> **WHAT THE EXERCISE ASKS**:
Would you copy only the lines below, from the one containing "You are a computer-use agent." through the very last one, leaving the pictures out?
EXCERPTED DATA below:
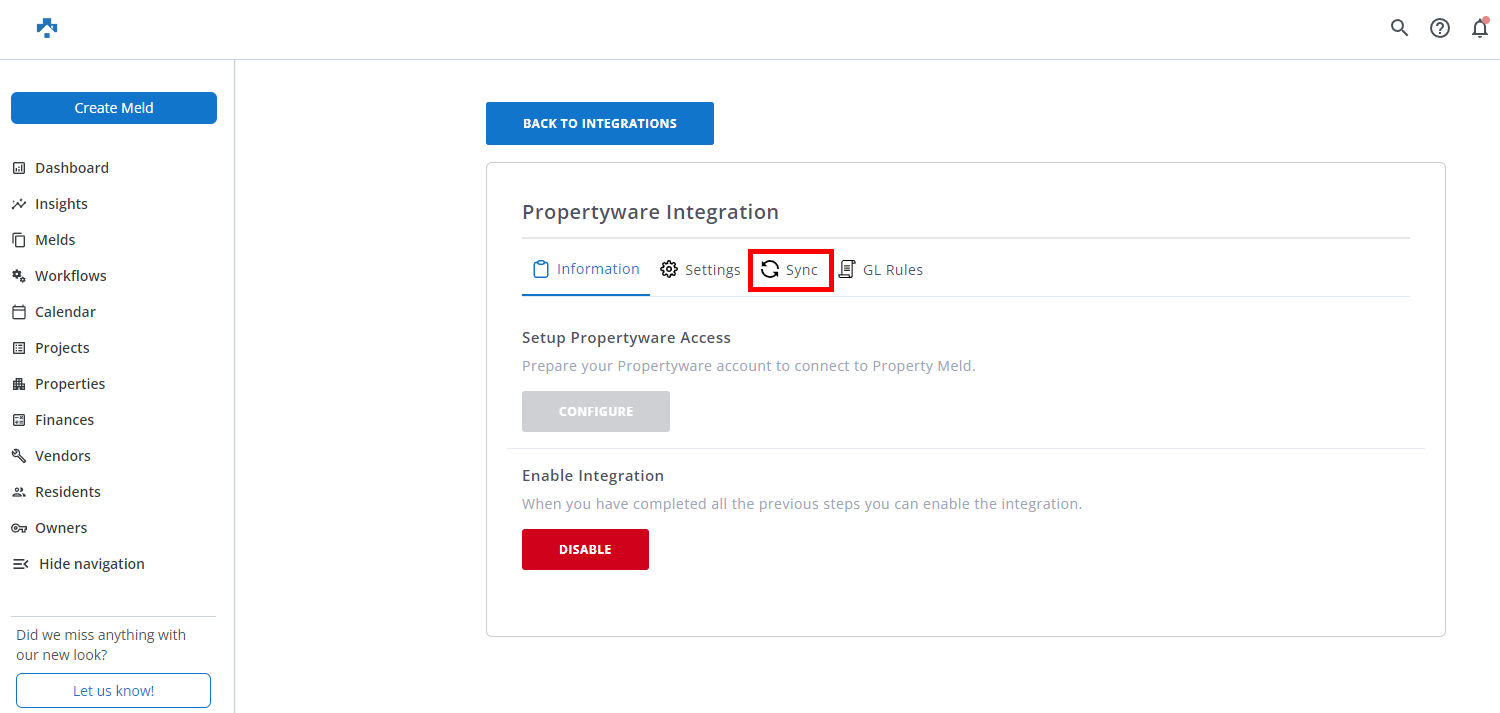This screenshot has width=1500, height=713.
Task: Disable the Propertyware integration
Action: pyautogui.click(x=585, y=550)
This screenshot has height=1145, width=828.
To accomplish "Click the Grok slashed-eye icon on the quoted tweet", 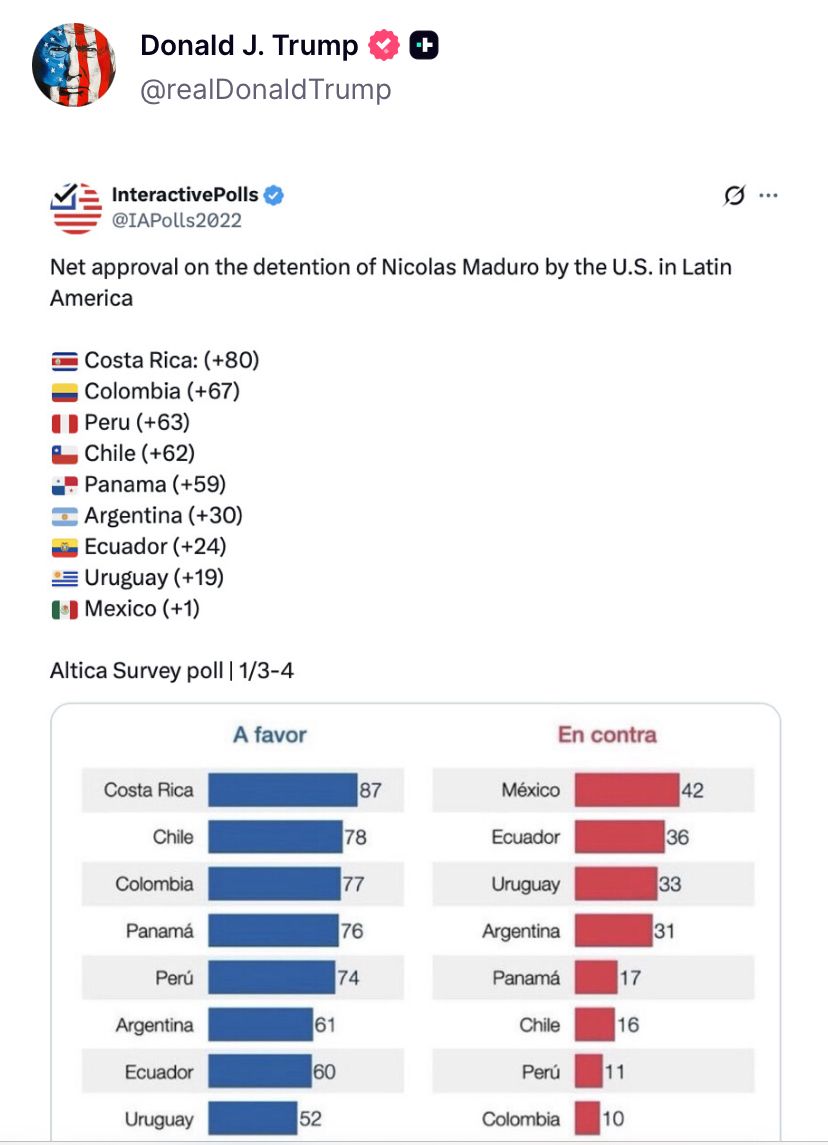I will pos(734,196).
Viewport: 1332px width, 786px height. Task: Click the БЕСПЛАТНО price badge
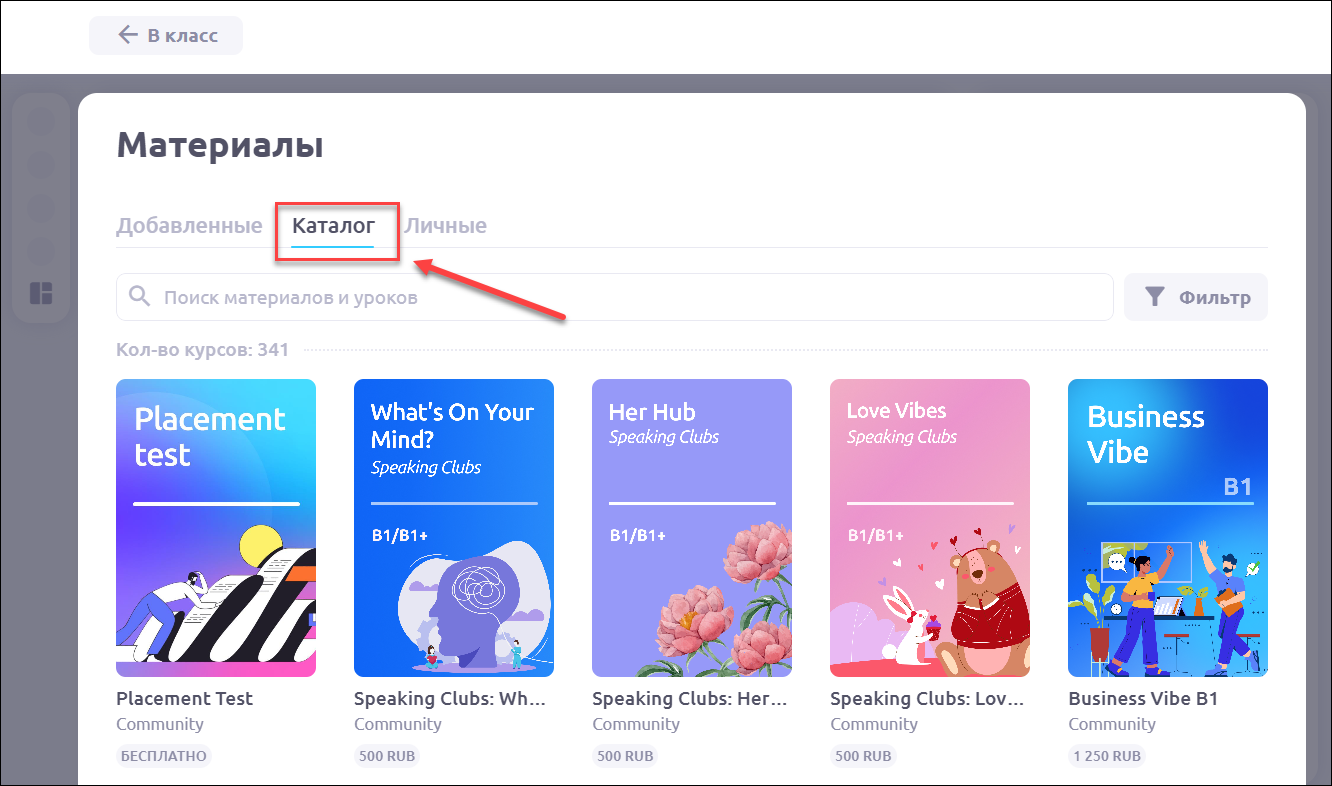pos(164,756)

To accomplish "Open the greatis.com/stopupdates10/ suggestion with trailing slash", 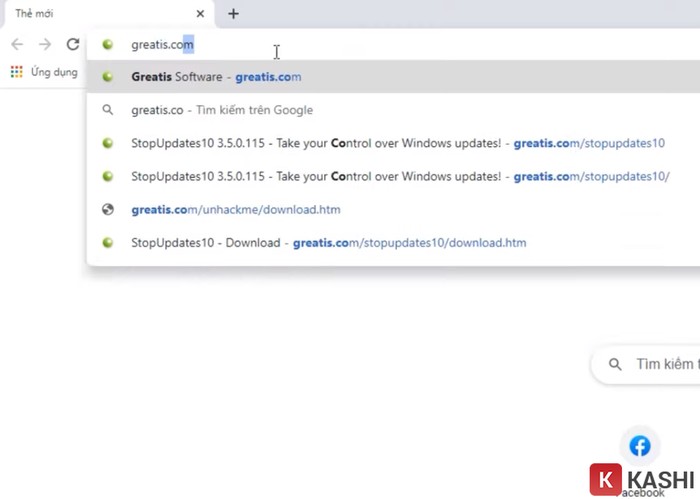I will pyautogui.click(x=400, y=177).
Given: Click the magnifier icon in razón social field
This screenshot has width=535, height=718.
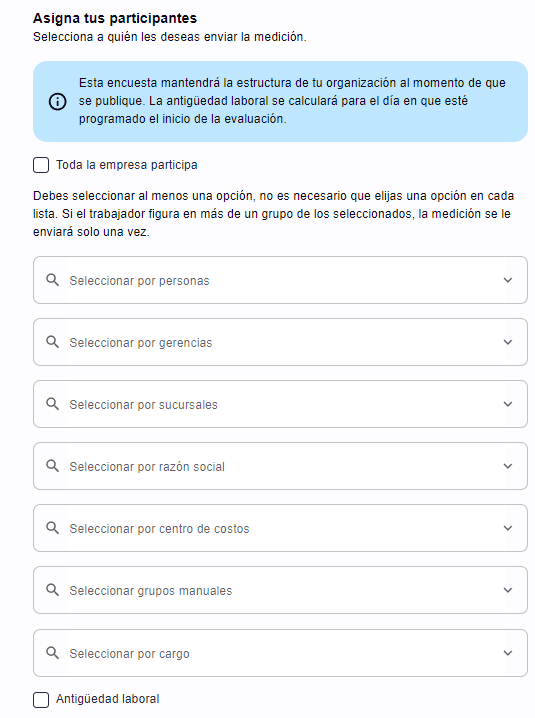Looking at the screenshot, I should tap(53, 466).
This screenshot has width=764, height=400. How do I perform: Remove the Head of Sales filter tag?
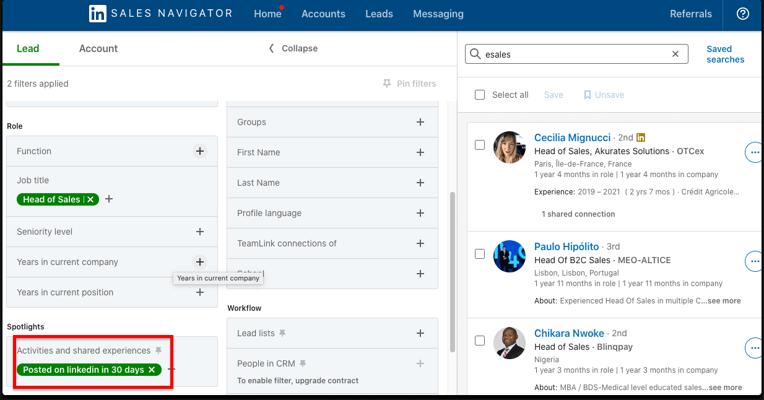(91, 199)
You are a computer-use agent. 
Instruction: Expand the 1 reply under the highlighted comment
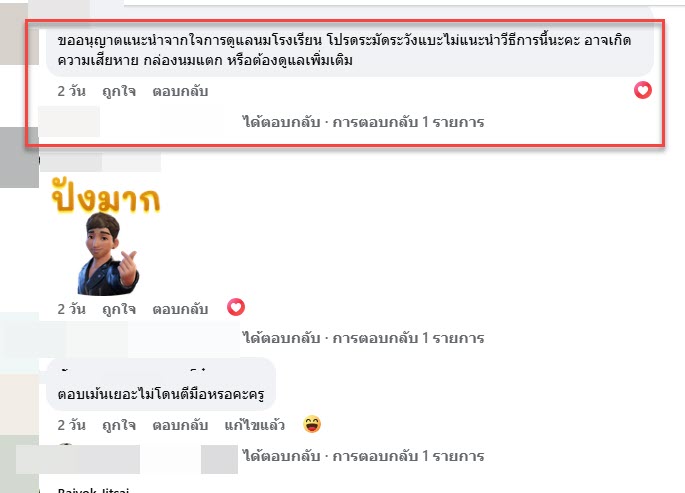(363, 122)
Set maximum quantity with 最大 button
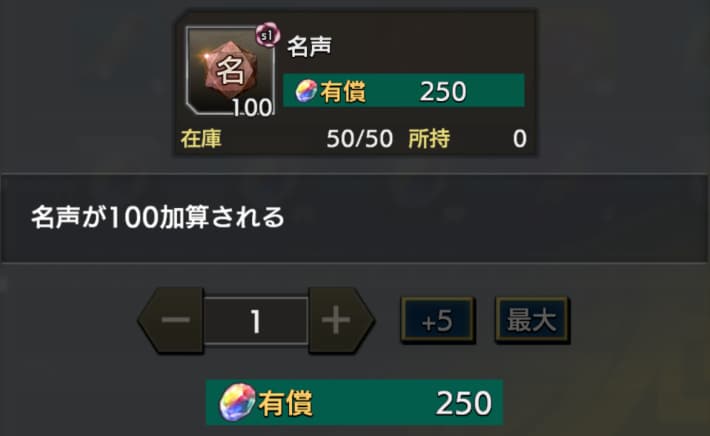The height and width of the screenshot is (436, 710). (532, 320)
End of EXCERPTED DATA.
> **TASK ANSWER**:
You are a computer-use agent. 
Instruction: Expand the 1 reply under the highlighted comment
(363, 122)
Set maximum quantity with 最大 button
The height and width of the screenshot is (436, 710). (532, 320)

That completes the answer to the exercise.